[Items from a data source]
[Start of Attachment]
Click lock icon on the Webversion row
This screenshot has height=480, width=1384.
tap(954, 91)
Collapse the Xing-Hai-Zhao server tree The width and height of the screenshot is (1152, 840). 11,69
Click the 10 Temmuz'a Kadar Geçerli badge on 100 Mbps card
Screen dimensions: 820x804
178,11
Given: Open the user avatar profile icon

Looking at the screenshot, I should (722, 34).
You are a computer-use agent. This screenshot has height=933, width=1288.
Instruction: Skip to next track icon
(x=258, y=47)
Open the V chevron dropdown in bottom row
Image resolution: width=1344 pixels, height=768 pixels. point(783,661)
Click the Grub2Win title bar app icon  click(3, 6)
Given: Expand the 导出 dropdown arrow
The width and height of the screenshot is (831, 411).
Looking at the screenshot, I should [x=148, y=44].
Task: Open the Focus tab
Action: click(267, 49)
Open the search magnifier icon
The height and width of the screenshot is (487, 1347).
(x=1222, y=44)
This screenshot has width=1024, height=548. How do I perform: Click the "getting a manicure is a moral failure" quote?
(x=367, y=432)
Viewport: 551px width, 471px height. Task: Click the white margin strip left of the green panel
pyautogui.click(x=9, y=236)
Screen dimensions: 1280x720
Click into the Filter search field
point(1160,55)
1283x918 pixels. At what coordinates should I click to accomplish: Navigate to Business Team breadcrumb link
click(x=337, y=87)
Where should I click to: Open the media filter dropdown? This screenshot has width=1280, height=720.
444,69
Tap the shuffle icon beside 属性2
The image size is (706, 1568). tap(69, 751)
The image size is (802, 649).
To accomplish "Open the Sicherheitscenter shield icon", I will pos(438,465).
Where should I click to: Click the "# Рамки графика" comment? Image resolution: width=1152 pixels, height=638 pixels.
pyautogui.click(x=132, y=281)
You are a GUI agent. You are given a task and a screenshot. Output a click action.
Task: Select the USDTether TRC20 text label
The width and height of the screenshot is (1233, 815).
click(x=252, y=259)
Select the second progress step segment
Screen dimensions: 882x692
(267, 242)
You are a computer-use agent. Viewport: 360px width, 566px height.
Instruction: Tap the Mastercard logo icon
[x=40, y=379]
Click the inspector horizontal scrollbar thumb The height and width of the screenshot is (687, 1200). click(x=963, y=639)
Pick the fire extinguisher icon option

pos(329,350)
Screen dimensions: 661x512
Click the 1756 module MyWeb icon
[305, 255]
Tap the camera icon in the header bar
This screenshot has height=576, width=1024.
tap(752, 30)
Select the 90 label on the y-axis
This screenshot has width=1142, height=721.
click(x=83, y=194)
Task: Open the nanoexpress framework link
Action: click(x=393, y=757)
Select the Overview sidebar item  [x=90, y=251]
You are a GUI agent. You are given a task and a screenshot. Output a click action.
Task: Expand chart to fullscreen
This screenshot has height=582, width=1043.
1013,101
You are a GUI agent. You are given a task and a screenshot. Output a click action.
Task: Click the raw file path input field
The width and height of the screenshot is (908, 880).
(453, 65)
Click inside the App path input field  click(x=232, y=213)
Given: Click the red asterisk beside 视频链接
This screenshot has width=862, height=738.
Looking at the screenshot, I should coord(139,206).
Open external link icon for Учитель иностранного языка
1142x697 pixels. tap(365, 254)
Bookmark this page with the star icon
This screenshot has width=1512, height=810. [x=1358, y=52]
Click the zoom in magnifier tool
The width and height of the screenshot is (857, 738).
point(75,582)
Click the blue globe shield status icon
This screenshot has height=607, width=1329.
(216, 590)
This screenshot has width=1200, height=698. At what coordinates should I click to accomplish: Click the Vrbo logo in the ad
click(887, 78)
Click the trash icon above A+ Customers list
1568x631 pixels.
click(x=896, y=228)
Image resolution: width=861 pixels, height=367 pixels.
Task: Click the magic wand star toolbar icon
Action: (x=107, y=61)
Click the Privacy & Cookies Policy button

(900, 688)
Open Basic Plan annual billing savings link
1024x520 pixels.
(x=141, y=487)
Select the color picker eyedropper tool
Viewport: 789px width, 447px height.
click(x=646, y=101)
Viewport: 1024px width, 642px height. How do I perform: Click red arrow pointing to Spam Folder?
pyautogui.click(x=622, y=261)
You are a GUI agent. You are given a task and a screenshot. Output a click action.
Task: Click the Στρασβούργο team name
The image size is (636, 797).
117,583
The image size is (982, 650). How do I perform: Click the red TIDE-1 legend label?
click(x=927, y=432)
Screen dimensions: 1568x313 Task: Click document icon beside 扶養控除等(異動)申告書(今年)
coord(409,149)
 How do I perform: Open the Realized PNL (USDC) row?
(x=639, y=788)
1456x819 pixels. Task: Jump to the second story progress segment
[End of Attachment]
### Problem to solve:
All the entries should be written out again precisely.

### Solution for this problem:
Click lock icon on the Webversion row
This screenshot has height=480, width=1384.
tap(954, 91)
Collapse the Xing-Hai-Zhao server tree The width and height of the screenshot is (1152, 840). 11,69
Click the 10 Temmuz'a Kadar Geçerli badge on 100 Mbps card
Screen dimensions: 820x804
178,11
Given: Open the user avatar profile icon

Looking at the screenshot, I should (722, 34).
You are a computer-use agent. This screenshot has height=933, width=1288.
Instruction: Skip to next track icon
(x=258, y=47)
Open the V chevron dropdown in bottom row
Image resolution: width=1344 pixels, height=768 pixels. point(783,661)
Click the Grub2Win title bar app icon  click(3, 6)
Given: Expand the 导出 dropdown arrow
The width and height of the screenshot is (831, 411).
Looking at the screenshot, I should [x=148, y=44].
Task: Open the Focus tab
Action: click(267, 49)
Open the search magnifier icon
The height and width of the screenshot is (487, 1347).
(x=1222, y=44)
This screenshot has width=1024, height=548. How do I perform: Click the "getting a manicure is a moral failure" quote?
(x=367, y=432)
Viewport: 551px width, 471px height. Task: Click the white margin strip left of the green panel
pyautogui.click(x=9, y=236)
Screen dimensions: 1280x720
Click into the Filter search field
point(1160,55)
1283x918 pixels. At what coordinates should I click to accomplish: Navigate to Business Team breadcrumb link
click(x=337, y=87)
Where should I click to: Open the media filter dropdown? This screenshot has width=1280, height=720.
444,69
Tap the shuffle icon beside 属性2
The image size is (706, 1568). tap(69, 751)
The image size is (802, 649).
To accomplish "Open the Sicherheitscenter shield icon", I will pos(438,465).
Where should I click to: Click the "# Рамки графика" comment? Image resolution: width=1152 pixels, height=638 pixels.
pyautogui.click(x=132, y=281)
You are a GUI agent. You are given a task and a screenshot. Output a click action.
Task: Select the USDTether TRC20 text label
The width and height of the screenshot is (1233, 815).
click(x=252, y=259)
Select the second progress step segment
Screen dimensions: 882x692
(267, 242)
You are a computer-use agent. Viewport: 360px width, 566px height.
Instruction: Tap the Mastercard logo icon
[x=40, y=379]
Click the inspector horizontal scrollbar thumb The height and width of the screenshot is (687, 1200). click(x=963, y=639)
Pick the fire extinguisher icon option

pos(329,350)
Screen dimensions: 661x512
Click the 1756 module MyWeb icon
[305, 255]
Tap the camera icon in the header bar
This screenshot has height=576, width=1024.
tap(752, 30)
Select the 90 label on the y-axis
This screenshot has width=1142, height=721.
click(x=83, y=194)
Task: Open the nanoexpress framework link
Action: click(x=393, y=757)
Select the Overview sidebar item  [x=90, y=251]
You are a GUI agent. You are given a task and a screenshot. Output a click action.
Task: Expand chart to fullscreen
This screenshot has height=582, width=1043.
1013,101
You are a GUI agent. You are given a task and a screenshot. Output a click action.
Task: Click the raw file path input field
The width and height of the screenshot is (908, 880).
(453, 65)
Click inside the App path input field  click(x=232, y=213)
Given: Click the red asterisk beside 视频链接
This screenshot has width=862, height=738.
Looking at the screenshot, I should coord(139,206).
Open external link icon for Учитель иностранного языка
1142x697 pixels. tap(365, 254)
Bookmark this page with the star icon
This screenshot has width=1512, height=810. [x=1358, y=52]
Click the zoom in magnifier tool
The width and height of the screenshot is (857, 738).
point(75,582)
Click the blue globe shield status icon
This screenshot has height=607, width=1329.
(216, 590)
This screenshot has width=1200, height=698. At what coordinates should I click to accomplish: Click the Vrbo logo in the ad
click(887, 78)
Click the trash icon above A+ Customers list
1568x631 pixels.
click(x=896, y=228)
Image resolution: width=861 pixels, height=367 pixels.
Task: Click the magic wand star toolbar icon
Action: (x=107, y=61)
Click the Privacy & Cookies Policy button

(900, 688)
Open Basic Plan annual billing savings link
1024x520 pixels.
(x=141, y=487)
Select the color picker eyedropper tool
Viewport: 789px width, 447px height.
click(x=646, y=101)
Viewport: 1024px width, 642px height. How do I perform: Click red arrow pointing to Spam Folder?
pyautogui.click(x=622, y=261)
You are a GUI agent. You are given a task and a screenshot. Output a click action.
Task: Click the Στρασβούργο team name
The image size is (636, 797).
117,583
The image size is (982, 650). How do I perform: Click the red TIDE-1 legend label?
click(x=927, y=432)
Screen dimensions: 1568x313 Task: Click document icon beside 扶養控除等(異動)申告書(今年)
coord(409,149)
 How do I perform: Open the Realized PNL (USDC) row?
(x=639, y=788)
1456x819 pixels. Task: Jump to the second story progress segment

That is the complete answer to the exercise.